Models 2 and 6: Multilevel linear regression of Type-1 and Type-2 resilience, respectively, in the low adversity group

Model 3: Multilevel linear regression analysis for predictors of Type-1 resilience in the middle adversity group

Models 4 and 8: Multilevel linear regression of Type-1 and Type-2 resilience, respectively, in the high adversity group

The above result suggests the importance of the subjective attitudes and perspectives of rural older individuals facing multiple challenges, particularly those in the middle- and high-adversity groups. Older adults in rural areas have limited resources that may be further depleted when they encounter diverse adversities—presenting additional challenges to their financial and social resources. Under such situations, a positive attitude can provide a buffer from external stressors even though it may not be grounded in reality, and can help older adults acknowledge their vulnerability, and accept physical or psychological changes in a demonstration of their self-awareness and self-esteem [5, 36, 38, 39, 74].

Limitations

This study has several limitations. First, the residual approach used to operationalize resilience is based on the assumption of a linear relationship between adversity and life satisfaction/depressive symptoms. However, other possible relationships may exist between these factors, such as those represented by nonlinear threshold models, asymptotic patterns, and inverted U-shaped and challenge models [53]. In addition, given that different stressors may have varying impacts on older adults, their adversity may not necessarily be equivalent to the total number of adverse events that they have experienced. Furthermore, adversity used to operationalize resilience in this study does not include a comprehensive list of all possible adversities experienced by older adults, such as daily hassles, which may have a transient negative emotional impact that dissipates within a day or two. Nevertheless, the repeated and accumulated occurrence of daily events over time can exacerbate emotional distress. It is also noteworthy that our operationalization of resilience focused on residuals of life satisfaction and depressive symptoms, and thus the underlying mechanisms through which these factors influence people’s overall resilience requires further examination. Finally, the data from rural areas of Anhui province may not fully reflect the varied conditions across China’s numerous rural regions. Therefore, extrapolating these findings to other rural areas should be undertaken with a thorough consideration of the regional disparities. Future research should endeavor to compare resilience factors in various rural contexts to foster a more comprehensive understanding of resilience among rural older adults.

Conclusions

In this study, we found that resilience among older adults in rural China is associated with individual factors, social support, and environmental factors, and those factors play different roles for older adults with different levels of adversity. Especially, we examined two types of resilience focusing on life satisfaction and depressive symptoms and the results showed that older adults may exhibit both types of resilience, only one of them, or neither.

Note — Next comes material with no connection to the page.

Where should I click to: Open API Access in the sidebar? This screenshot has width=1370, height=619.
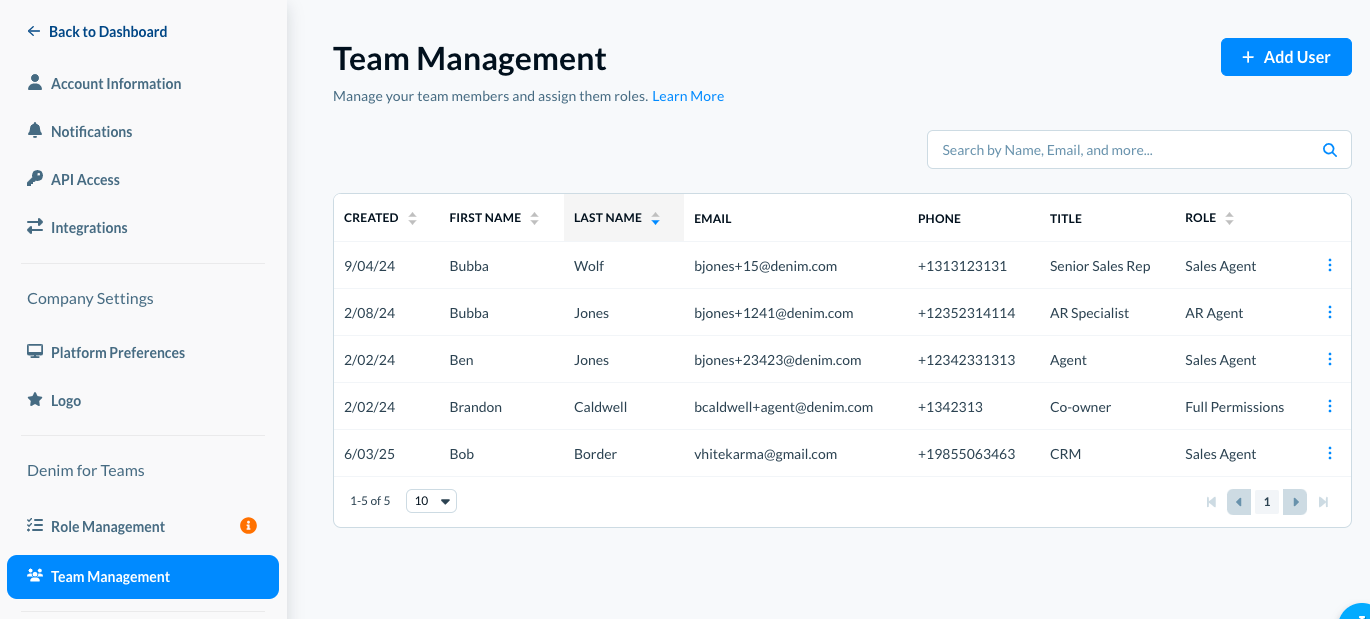(85, 180)

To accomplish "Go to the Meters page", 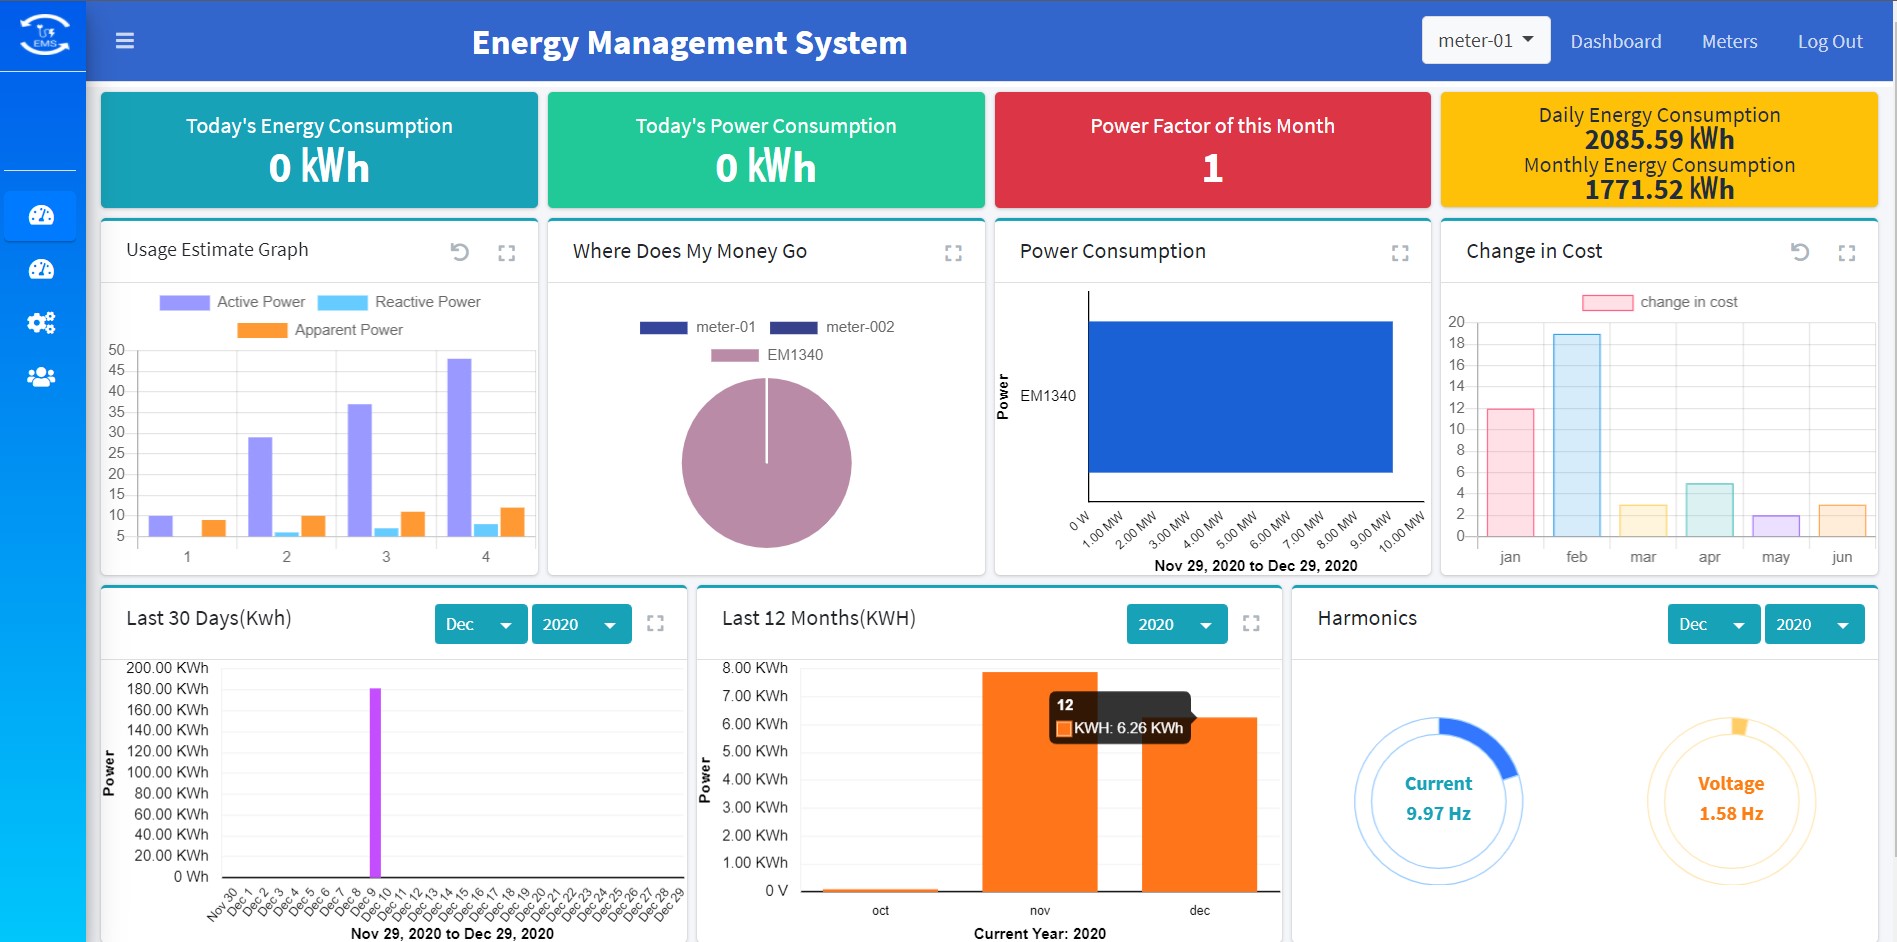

While some predictive factors, such as satisfaction with financial situation, consistently influenced both types of resilience, others, like intergenerational support and access to medical care, showed variability. The resilience observed among older adults in rural China is distinctly influenced by traditional values, such as filial piety, which shape their response to adversity. A culturally related finding was the negative correlation between access to geriatric care services and resilience. This insight opens avenues for further research into the cultural dimensions of aging and acceptance of institutional care in rural settings. Therefore, interventions to enhance resilience should be culturally congruent and tailored to individuals’ psychological needs, their levels of adversity, and their receptivity to various forms of support. Ultimately, our study underscores the need for a culturally sensitive approach in both research and practice to effectively understand and support resilience among aging populations in diverse cultural settings.